### DEINE AUFGABEN
• 1. Schreibe aus dem Text über justizielle Rechtsgrundsätze den Abschnitt zwischen "Die justiziellen G." und "Gerichtsverfassungsrecht (Strafrecht; Gerichtsverfassung)." wortgetreu ab, beide Stellen eingeschlossen.
• 2. Greif den Text über justizielle Rechtsgrundsätze an seinem Ende auf und führe ihn fort.

Die justiziellen G. sind außerhalb des G.-Katalogs geregelt. In diesen Zusammenhang gehören das Prinzip „nulla poena sine lege“, das Schuldprinzip und das Verbot rückwirkender Strafgesetze (Art. 99), das „Habeas-corpus-Prinzip“ (Art. 100), der Grundsatz des gesetzlichen Richters und das Verbot von Ausnahmegerichten (Art. 101), der Anspruch auf rechtliches Gehör und das Recht auf Verteidigung (Art. 102). Die Einzelheiten ergeben sich aus dem Strafprozeß- und Gerichtsverfassungsrecht (Strafrecht; Gerichtsverfassung).

[Ein Datenblock]
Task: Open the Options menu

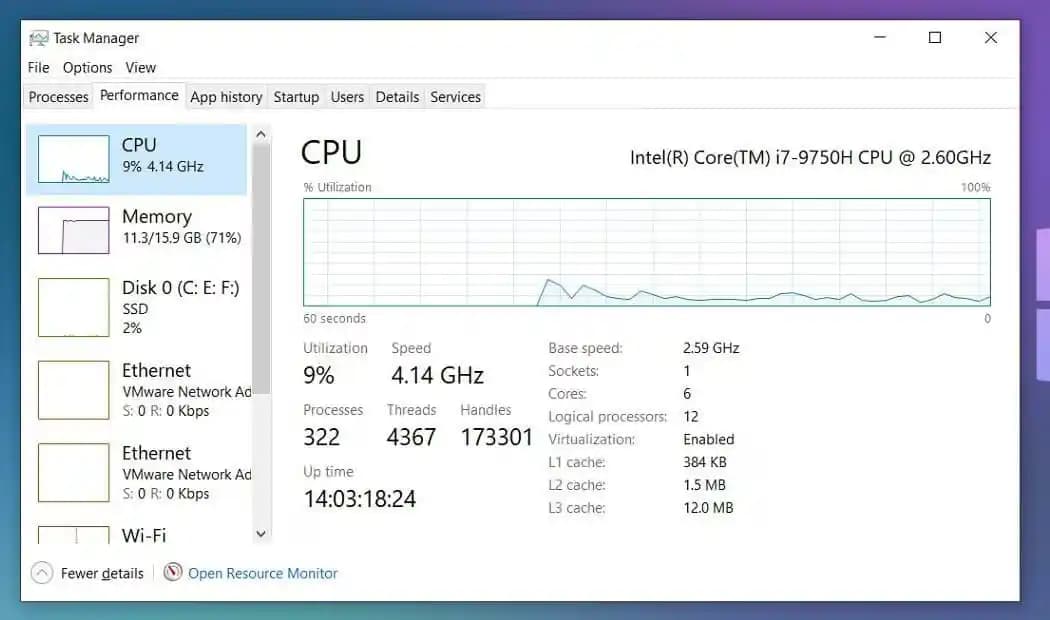Action: click(87, 67)
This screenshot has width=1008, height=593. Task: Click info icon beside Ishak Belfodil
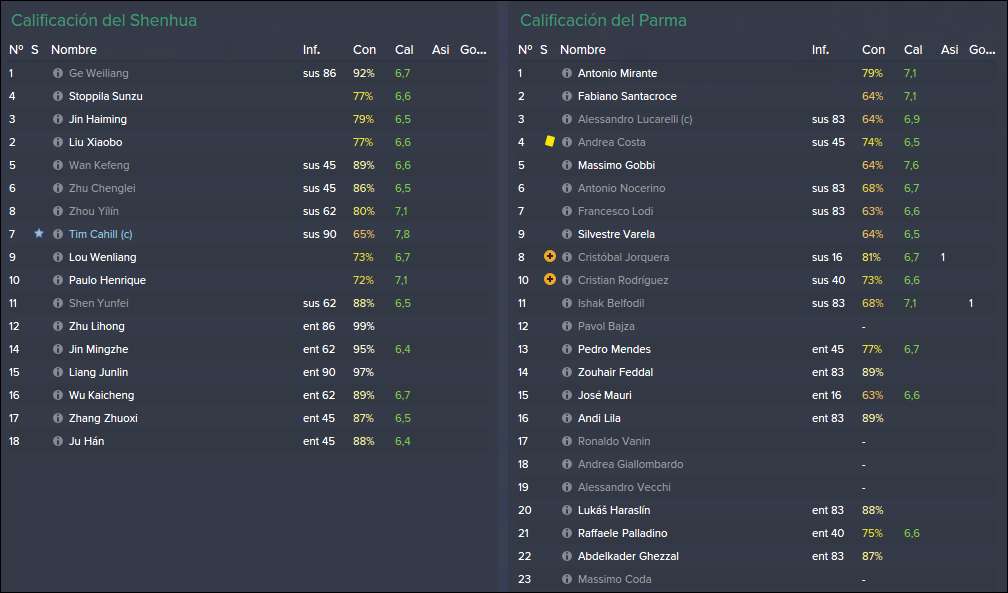(x=567, y=303)
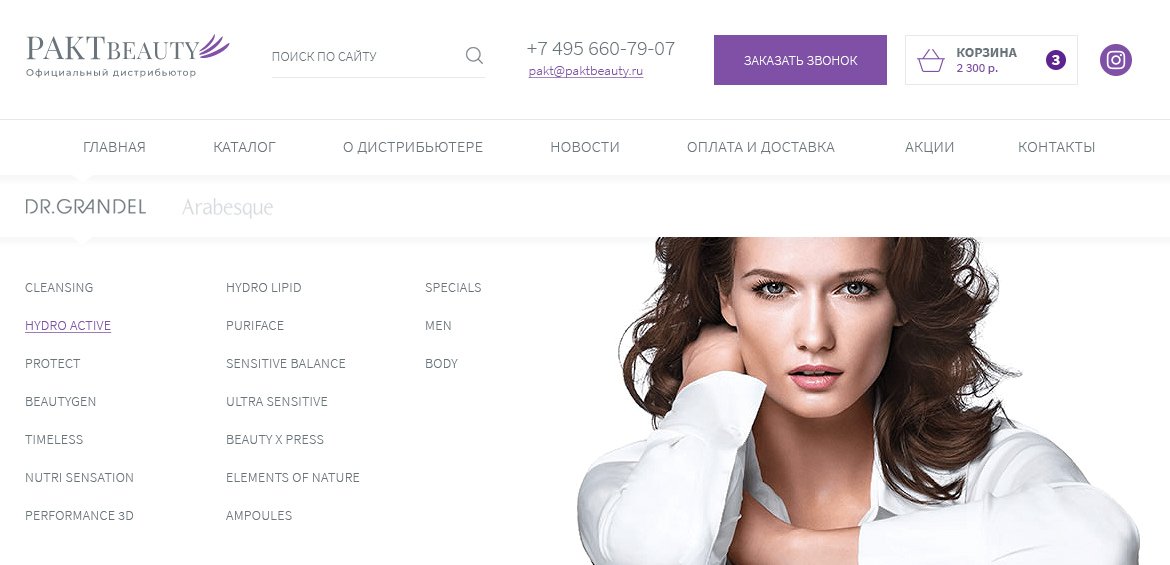This screenshot has height=565, width=1170.
Task: Select the Cleansing category link
Action: pyautogui.click(x=59, y=287)
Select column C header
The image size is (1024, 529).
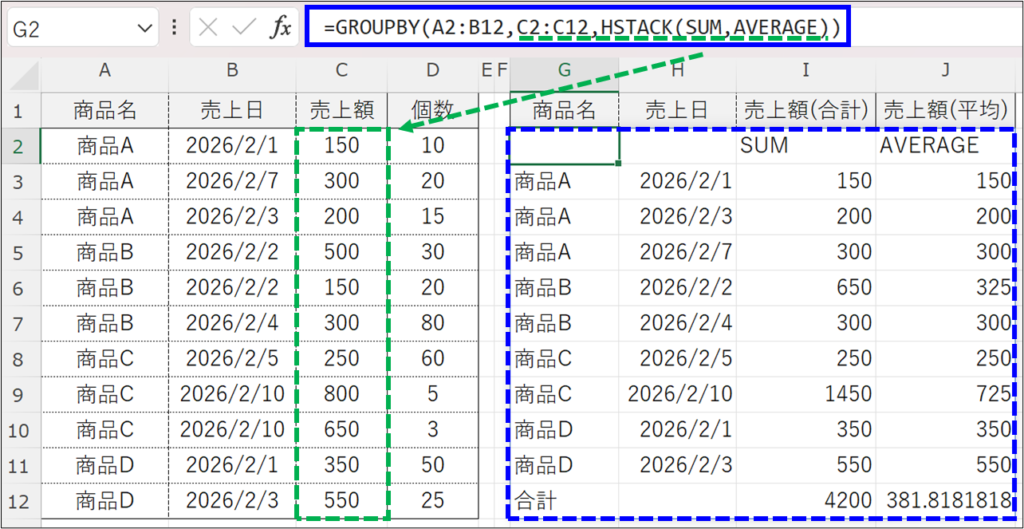pyautogui.click(x=342, y=70)
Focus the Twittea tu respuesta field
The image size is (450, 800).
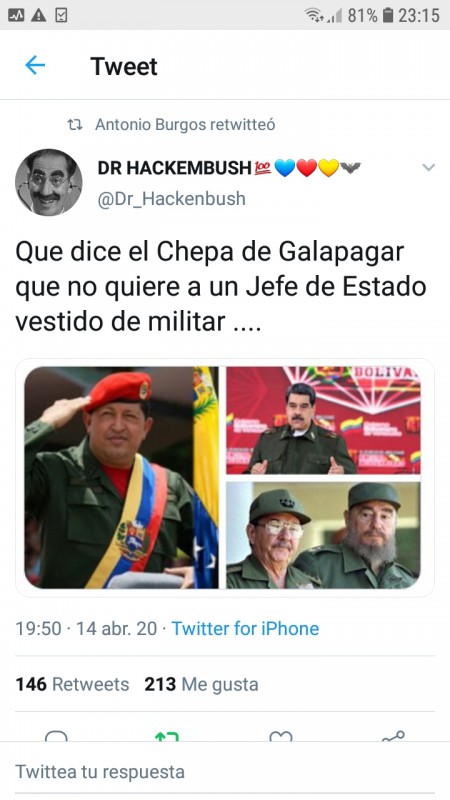(x=225, y=771)
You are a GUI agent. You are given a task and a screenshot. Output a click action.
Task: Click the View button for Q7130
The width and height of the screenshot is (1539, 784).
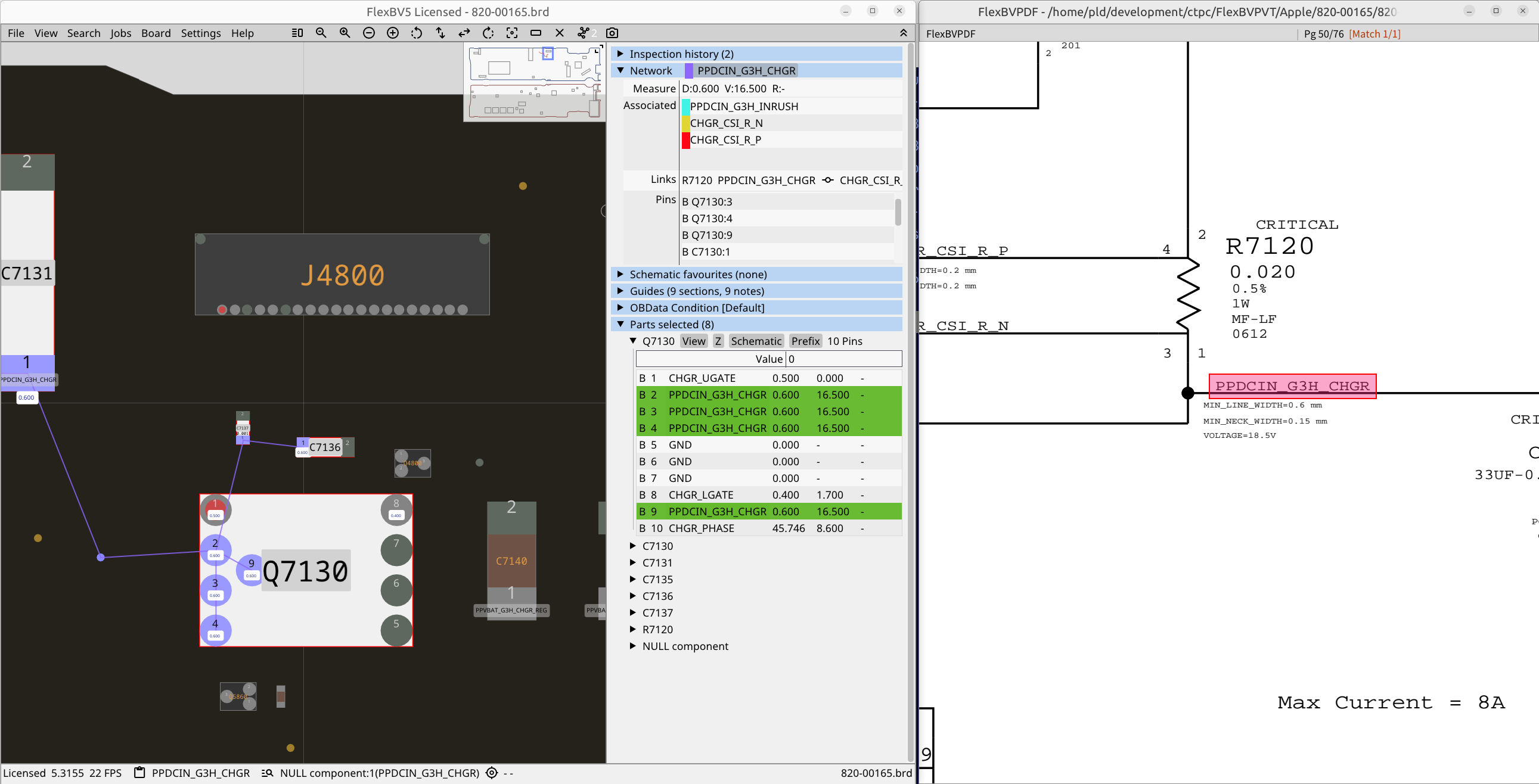[694, 341]
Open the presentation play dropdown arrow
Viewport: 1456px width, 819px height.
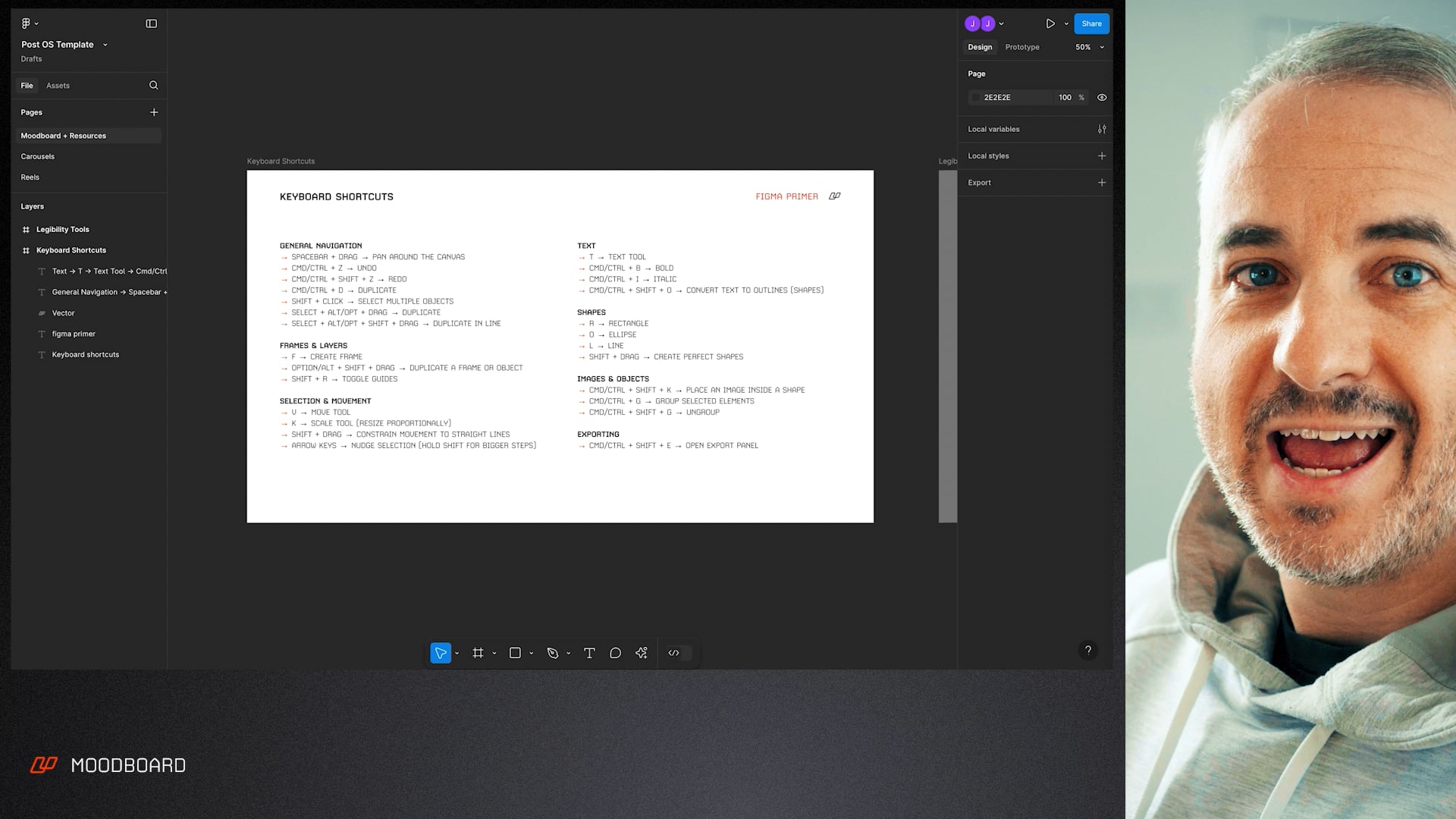click(1065, 24)
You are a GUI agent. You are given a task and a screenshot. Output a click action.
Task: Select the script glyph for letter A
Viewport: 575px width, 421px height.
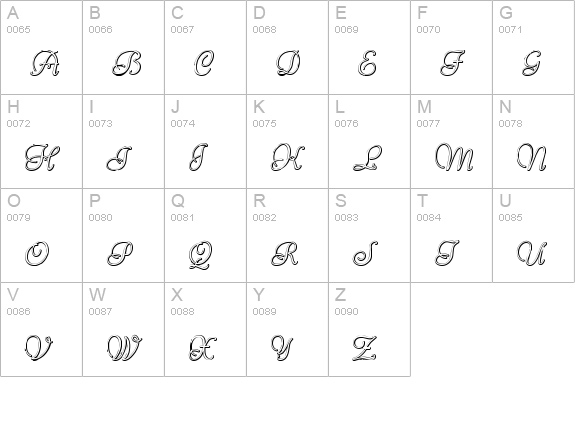(x=45, y=63)
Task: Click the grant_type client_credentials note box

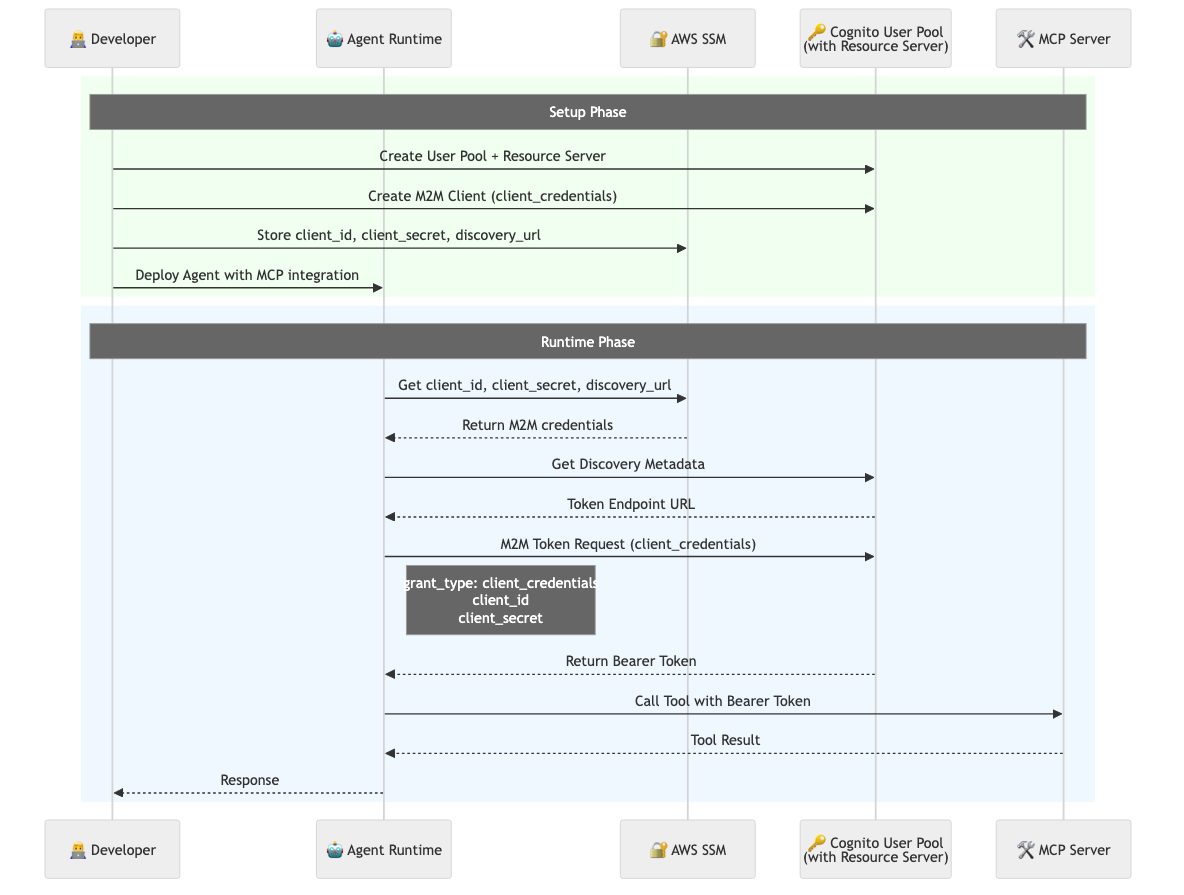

### ERGEBNISSE DER REIHE
• 1.
Die justiziellen G. sind außerhalb des G.-Katalogs geregelt. In diesen Zusammenhang gehören das Prinzip „nulla poena sine lege“, das Schuldprinzip und das Verbot rückwirkender Strafgesetze (Art. 99), das „Habeas-corpus-Prinzip“ (Art. 100), der Grundsatz des gesetzlichen Richters und das Verbot von Ausnahmegerichten (Art. 101), der Anspruch auf rechtliches Gehör und das Recht auf Verteidigung (Art. 102). Die Einzelheiten ergeben sich aus dem Strafprozeß- und Gerichtsverfassungsrecht (Strafrecht; Gerichtsverfassung).

• 2.
Schutzrechte persönlicher Natur sind der Anspruch der DDR-Bürger auf Rechtsschutz bei Aufenthalt außerhalb der DDR und das Auslieferungsverbot (Art. 33). Ausländern kann aus politischen Gründen Asyl gewährt werden (Art. 23 Abs. 3). Zu erwähnen sind auch das Eingaberecht (Art. 103) und die Staatshaftung (Art. 104). Schutzcharakter haben auch verschiedene Einrichtungsgarantien. Zu ihnen zählen die Institute von Ehe. Familie und Mutterschaft, die zusammen mit dem Mutter- und Kinderschutz sowie dem Erziehungsrecht der Eltern gewährleistet werden (Art. 38). Außerhalb des G.-Teils werden das persönliche Eigentum, das Erbrecht, das Urheber- und Erfinderrecht garantiert (Art. 11). Freilich unterliegen diese Vermögensrechte starken Einschränkungen.
Der Gleichheitsgrundsatz ist für alle G. maßgebend. Als besondere Ausprägungen der allgemeinen Rechtsgleichheit werden ein Differenzierungsverbot hinsichtlich bestimmter Merkmale (Nationalität, Rasse, weltanschauliches und religiöses Bekenntnis, soziale Herkunft und Stellung) ausgesprochen und die Gleichberechtigung von Mann und Frau festgelegt (Art. 20).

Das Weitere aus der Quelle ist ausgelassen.